I'd like to think I'm pretty good at RegEx, but this one has me stumped. Search string looks like this...
ISA*lots**of~other~data**with~~no terminating **pattern~ISA*lots**of~other~data**with~~no terminating **pattern~ISA*lots**of~other~data**with~~no terminating **pattern~ISA*lots**of~other~data**with~~no terminating **pattern~
No line breaks.
ISA*
is a consistent starting pattern.The rest of the string is completely unpredictable.
I need
ISA*
and all characters until the next instance of that pattern.
What I've Tried
A positive look-ahead, but this doesn't capture the last result.(ISA*(.*(?=ISA*))?)
A positive look-behind, but I can't figure out how to make it lazy.

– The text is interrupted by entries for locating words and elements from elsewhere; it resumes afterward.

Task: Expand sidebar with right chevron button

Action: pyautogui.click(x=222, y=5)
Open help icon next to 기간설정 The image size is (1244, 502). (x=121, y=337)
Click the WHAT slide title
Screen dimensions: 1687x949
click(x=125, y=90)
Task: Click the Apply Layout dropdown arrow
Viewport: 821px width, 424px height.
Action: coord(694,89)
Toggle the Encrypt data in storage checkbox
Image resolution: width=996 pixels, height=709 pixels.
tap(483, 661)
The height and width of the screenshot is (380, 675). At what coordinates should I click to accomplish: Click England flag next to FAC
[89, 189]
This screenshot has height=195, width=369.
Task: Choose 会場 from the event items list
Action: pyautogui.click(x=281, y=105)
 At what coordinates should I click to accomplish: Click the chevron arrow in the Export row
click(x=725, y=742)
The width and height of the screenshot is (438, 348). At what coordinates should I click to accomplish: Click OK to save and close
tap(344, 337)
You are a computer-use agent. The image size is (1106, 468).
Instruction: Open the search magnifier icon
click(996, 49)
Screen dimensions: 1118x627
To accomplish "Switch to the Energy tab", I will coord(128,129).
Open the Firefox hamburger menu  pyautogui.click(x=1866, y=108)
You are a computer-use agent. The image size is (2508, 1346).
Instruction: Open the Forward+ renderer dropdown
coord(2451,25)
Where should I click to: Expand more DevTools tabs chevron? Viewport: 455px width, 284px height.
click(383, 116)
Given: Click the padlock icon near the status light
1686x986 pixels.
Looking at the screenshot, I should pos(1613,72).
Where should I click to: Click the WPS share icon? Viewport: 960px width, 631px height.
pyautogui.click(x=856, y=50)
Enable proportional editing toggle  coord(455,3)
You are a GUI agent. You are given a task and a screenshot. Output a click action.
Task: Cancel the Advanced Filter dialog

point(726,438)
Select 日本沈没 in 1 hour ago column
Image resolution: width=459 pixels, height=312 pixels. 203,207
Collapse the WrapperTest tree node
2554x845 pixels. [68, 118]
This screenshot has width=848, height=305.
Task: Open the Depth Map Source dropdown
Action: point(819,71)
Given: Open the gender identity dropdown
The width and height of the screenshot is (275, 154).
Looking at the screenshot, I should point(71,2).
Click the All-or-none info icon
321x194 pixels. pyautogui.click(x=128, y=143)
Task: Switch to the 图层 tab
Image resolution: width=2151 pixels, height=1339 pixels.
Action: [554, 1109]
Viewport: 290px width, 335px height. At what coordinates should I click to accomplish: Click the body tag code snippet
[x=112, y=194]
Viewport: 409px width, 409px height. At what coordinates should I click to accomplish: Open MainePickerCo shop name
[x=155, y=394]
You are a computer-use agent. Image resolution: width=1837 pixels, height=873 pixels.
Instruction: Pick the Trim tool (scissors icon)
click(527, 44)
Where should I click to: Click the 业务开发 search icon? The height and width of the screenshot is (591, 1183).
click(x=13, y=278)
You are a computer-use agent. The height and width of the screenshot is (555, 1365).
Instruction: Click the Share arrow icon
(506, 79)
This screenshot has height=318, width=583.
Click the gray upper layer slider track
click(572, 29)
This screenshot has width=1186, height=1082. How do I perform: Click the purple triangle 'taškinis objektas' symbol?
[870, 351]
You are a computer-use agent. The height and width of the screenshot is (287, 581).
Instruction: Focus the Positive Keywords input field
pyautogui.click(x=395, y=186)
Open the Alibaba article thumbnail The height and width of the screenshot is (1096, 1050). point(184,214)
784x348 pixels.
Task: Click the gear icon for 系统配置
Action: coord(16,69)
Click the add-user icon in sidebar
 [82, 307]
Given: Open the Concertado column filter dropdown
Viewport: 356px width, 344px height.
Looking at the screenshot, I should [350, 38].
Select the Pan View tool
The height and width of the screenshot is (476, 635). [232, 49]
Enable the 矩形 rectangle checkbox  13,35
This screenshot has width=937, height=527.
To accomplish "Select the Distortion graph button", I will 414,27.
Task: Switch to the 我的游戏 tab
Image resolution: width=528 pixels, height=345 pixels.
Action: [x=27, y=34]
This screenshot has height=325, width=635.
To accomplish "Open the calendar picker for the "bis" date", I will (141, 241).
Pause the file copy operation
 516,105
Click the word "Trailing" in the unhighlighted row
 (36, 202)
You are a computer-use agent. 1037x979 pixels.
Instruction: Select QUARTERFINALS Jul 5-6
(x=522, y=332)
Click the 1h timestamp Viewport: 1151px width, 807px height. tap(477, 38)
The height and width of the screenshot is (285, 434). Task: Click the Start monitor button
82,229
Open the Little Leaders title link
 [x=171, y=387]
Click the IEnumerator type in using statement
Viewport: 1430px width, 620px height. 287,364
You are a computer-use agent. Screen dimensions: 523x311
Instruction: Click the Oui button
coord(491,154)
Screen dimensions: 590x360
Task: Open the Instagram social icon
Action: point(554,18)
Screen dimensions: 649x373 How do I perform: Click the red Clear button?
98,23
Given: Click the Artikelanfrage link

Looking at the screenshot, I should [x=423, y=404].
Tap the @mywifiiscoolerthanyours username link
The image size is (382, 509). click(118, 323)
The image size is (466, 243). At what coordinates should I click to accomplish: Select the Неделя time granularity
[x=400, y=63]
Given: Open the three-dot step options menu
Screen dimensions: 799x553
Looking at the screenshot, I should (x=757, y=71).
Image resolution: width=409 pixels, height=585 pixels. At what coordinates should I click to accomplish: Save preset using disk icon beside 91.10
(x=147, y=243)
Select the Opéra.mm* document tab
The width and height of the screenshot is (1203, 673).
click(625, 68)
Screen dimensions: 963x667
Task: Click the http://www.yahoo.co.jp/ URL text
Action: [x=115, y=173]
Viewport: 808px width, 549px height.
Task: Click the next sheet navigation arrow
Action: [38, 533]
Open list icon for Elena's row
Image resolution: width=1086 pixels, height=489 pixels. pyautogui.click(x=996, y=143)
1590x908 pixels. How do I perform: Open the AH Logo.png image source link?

If it's not lazy, there is only one match. But if it is lazy, you get the right number of matches, but only one additional character after the pattern.ISA*(?<=ISA*).*?
The other solution is to programmatically split
or explode
the string, remove the first (empty) result, and then re-attach the delimiter to each result. Indeed, that is what I already have in place. But the size of the file, the large number of results, and the post-processing causing performance issues. In a preliminary test, using regex appears to offer some worthy performance gains.
This is being processed with PHP. The string is sourced from an AS400 system, in an "EDI Transaction" text file. I have yet to find any libraries that contain a working regex for this type of file.